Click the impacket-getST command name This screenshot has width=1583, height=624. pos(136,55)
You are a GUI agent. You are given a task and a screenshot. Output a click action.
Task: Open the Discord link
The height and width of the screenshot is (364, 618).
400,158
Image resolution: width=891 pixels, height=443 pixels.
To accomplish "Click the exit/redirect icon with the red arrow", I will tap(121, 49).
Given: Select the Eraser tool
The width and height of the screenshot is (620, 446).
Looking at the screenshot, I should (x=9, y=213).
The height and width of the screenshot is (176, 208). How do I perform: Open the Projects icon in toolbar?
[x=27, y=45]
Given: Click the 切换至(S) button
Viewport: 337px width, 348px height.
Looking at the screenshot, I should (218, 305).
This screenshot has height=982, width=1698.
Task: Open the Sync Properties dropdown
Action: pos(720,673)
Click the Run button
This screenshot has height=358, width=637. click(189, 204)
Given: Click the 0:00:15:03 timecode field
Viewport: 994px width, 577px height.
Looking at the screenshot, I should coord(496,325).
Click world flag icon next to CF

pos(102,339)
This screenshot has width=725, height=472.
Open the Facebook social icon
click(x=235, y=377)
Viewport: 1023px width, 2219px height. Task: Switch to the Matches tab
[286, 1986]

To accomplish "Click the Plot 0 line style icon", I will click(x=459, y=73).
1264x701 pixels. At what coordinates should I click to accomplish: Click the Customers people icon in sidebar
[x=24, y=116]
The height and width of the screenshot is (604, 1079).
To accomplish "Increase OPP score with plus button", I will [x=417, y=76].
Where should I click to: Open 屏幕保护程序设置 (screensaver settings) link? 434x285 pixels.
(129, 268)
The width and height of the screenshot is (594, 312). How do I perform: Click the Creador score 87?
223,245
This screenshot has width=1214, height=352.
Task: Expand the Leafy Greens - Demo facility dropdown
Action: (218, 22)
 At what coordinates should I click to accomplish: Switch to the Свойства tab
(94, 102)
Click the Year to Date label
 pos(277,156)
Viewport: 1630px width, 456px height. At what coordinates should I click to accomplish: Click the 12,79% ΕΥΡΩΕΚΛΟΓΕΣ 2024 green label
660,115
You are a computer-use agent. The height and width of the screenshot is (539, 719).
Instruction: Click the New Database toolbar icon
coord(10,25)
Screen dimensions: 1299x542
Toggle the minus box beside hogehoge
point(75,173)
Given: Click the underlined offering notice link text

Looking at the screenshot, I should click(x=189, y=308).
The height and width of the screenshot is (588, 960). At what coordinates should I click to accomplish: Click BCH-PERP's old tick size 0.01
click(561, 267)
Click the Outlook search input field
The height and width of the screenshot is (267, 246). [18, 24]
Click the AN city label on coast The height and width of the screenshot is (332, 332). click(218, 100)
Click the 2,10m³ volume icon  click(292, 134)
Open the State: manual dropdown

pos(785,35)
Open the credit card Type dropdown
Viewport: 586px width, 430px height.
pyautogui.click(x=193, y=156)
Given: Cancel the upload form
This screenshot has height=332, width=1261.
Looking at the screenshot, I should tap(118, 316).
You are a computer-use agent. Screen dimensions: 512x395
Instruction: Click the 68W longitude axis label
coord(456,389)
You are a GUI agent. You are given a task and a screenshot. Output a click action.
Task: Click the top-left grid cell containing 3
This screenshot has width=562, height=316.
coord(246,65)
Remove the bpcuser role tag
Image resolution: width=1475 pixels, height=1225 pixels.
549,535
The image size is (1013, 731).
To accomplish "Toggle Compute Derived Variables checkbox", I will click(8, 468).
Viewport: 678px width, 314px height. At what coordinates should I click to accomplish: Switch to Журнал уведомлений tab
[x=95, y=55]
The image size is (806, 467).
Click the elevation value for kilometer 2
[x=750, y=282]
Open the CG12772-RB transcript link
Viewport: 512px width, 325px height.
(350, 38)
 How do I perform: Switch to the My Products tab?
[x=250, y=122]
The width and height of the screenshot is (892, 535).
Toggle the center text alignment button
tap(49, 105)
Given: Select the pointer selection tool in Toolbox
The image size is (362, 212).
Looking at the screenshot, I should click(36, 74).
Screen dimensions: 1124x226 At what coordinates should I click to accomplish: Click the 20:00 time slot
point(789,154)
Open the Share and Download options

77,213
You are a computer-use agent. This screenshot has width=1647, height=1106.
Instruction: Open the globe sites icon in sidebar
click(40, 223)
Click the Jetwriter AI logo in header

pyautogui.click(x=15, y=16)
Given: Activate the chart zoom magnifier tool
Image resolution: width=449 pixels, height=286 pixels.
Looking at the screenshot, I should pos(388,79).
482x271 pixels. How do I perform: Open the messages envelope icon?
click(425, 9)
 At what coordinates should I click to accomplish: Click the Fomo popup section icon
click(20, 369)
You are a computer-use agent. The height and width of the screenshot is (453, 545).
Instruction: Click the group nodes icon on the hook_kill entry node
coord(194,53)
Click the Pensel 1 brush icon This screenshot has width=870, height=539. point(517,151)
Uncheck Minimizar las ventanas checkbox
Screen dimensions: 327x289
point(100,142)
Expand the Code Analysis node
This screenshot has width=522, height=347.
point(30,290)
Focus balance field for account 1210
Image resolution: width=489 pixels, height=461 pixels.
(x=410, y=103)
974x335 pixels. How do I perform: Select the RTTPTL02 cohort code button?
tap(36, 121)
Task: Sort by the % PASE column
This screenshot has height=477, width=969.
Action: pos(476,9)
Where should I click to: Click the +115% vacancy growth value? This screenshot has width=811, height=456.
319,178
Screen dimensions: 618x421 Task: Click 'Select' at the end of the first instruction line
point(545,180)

Exercise prompt =>
Everything from the line with "This screenshot has height=332, width=1261." through the line with "The image size is (1013, 731)." in the listing above must be retyped exactly, with nothing added.

Result of the task =>
This screenshot has height=332, width=1261.
Looking at the screenshot, I should tap(118, 316).
You are a computer-use agent. Screen dimensions: 512x395
Instruction: Click the 68W longitude axis label
coord(456,389)
You are a GUI agent. You are given a task and a screenshot. Output a click action.
Task: Click the top-left grid cell containing 3
This screenshot has width=562, height=316.
coord(246,65)
Remove the bpcuser role tag
Image resolution: width=1475 pixels, height=1225 pixels.
549,535
The image size is (1013, 731).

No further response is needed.